===== DATASET RECORDS =====

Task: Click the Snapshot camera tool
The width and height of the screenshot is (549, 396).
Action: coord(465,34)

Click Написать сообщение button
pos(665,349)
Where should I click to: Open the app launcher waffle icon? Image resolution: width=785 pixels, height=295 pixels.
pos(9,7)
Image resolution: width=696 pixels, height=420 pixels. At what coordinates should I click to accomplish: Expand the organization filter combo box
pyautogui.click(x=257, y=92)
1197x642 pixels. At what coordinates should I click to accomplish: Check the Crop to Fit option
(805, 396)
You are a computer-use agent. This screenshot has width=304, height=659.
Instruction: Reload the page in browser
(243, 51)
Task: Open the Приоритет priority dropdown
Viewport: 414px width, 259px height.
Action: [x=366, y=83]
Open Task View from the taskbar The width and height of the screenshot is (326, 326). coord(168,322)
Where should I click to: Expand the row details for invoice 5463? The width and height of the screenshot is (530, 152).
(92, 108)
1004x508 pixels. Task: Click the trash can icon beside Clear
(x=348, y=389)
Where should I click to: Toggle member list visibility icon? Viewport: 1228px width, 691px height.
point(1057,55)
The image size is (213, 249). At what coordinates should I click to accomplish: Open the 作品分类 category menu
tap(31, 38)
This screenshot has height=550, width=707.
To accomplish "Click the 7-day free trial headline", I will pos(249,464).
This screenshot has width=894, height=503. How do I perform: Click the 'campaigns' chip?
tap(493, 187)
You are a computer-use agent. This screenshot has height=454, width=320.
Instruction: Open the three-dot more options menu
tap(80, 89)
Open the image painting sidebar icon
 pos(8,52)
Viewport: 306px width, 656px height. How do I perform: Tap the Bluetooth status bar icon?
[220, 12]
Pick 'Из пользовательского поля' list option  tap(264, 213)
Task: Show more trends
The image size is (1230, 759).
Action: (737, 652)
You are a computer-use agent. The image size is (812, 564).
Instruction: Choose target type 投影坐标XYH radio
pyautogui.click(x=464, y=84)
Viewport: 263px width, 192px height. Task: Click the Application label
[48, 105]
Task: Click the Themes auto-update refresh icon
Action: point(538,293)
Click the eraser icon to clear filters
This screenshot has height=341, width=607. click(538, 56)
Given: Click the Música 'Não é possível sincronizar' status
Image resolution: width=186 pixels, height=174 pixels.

=====

• [TASK INSTRUCTIONS]
From the data, collect all lines where the string "agent" appears.

• [ANSWER BOX]
You are a computer-use agent. This screenshot has width=304, height=659.
You are a computer-use agent. This screenshot has height=454, width=320.
You are a computer-use agent. The image size is (812, 564).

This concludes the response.